Python's scope rules

Brian Elmegaard be at et.dtu.dk
Wed Dec 20 10:51:55 CET 2000


Hi,

I am not a computer scientist, just an engineer knowing how to program in
Fortran, Pascal,... So I after reading some of the python material on the web, I
decided to give it a try and is now using the language some, finding it fun and
easy.

On usenet I have now learned from skilled scientists, that Python has some
deficiencies regarding scope rules, and I am not capable of telling them why it
has not (or that it has). 

In Aaron Watters 'The wwww of python' I have read that Python uses lexical
scoping with a convenient modularity. But, other people tell me it does not.
Some say it uses dynamic scoping, some say it uses it own special
'local-global-builtin' scope. What is right?

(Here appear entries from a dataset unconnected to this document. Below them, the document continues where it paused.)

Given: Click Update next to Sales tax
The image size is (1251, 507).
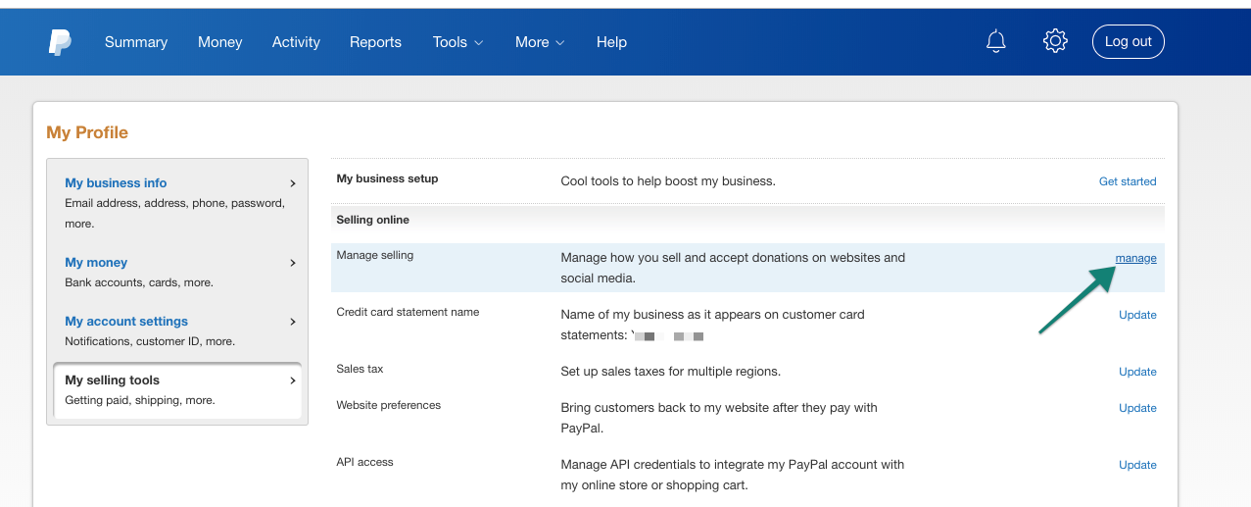Looking at the screenshot, I should tap(1137, 372).
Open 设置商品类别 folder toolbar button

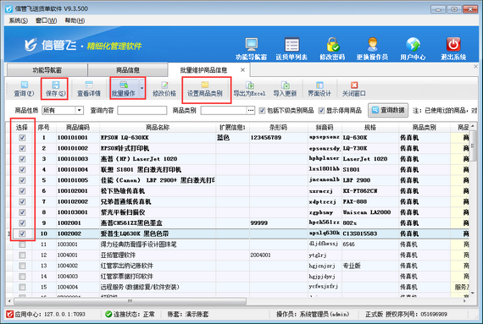point(205,89)
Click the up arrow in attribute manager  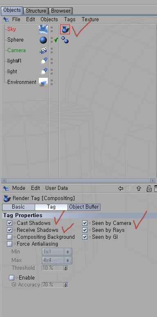coord(139,188)
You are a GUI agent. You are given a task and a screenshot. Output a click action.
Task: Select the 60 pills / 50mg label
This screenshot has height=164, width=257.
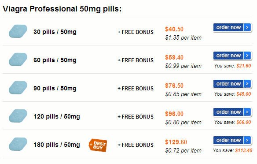coord(55,60)
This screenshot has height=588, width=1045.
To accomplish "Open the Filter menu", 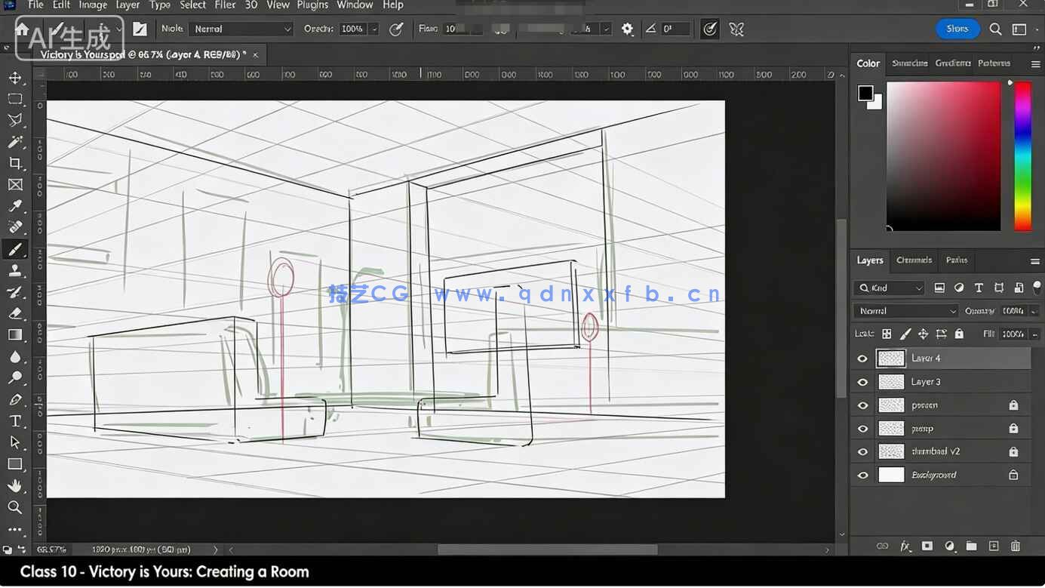I will coord(225,5).
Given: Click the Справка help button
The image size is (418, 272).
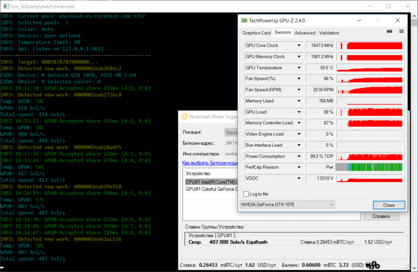Looking at the screenshot, I should tap(381, 216).
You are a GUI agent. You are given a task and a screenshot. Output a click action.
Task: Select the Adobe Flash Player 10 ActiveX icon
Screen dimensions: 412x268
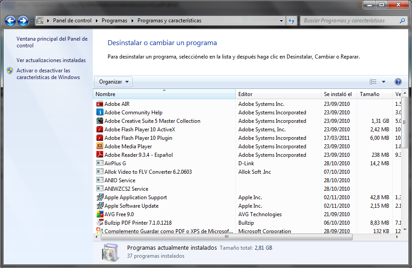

The above mainly is a theoretical question. A more practical example which I
agree seems a bit odd is:

Python 1.5.2 (#1, Mar  9 2000, 17:40:34)  [GCC 2.95.2 19991024 (release)] on hp-
uxB
Copyright 1991-1995 Stichting Mathematisch Centrum, Amsterdam
>>> x=24
>>> def foo():
...     y=2
...     print x+y
...
>>> def bar():
...     x=11
...     foo()
...
>>> bar()
26
>>>

Well, I can live with it. In Fortran I would always put all the variables to be
passed in the parameter list. Other people say that Fortran is not easy, and
this example shows how stupid python is. It does?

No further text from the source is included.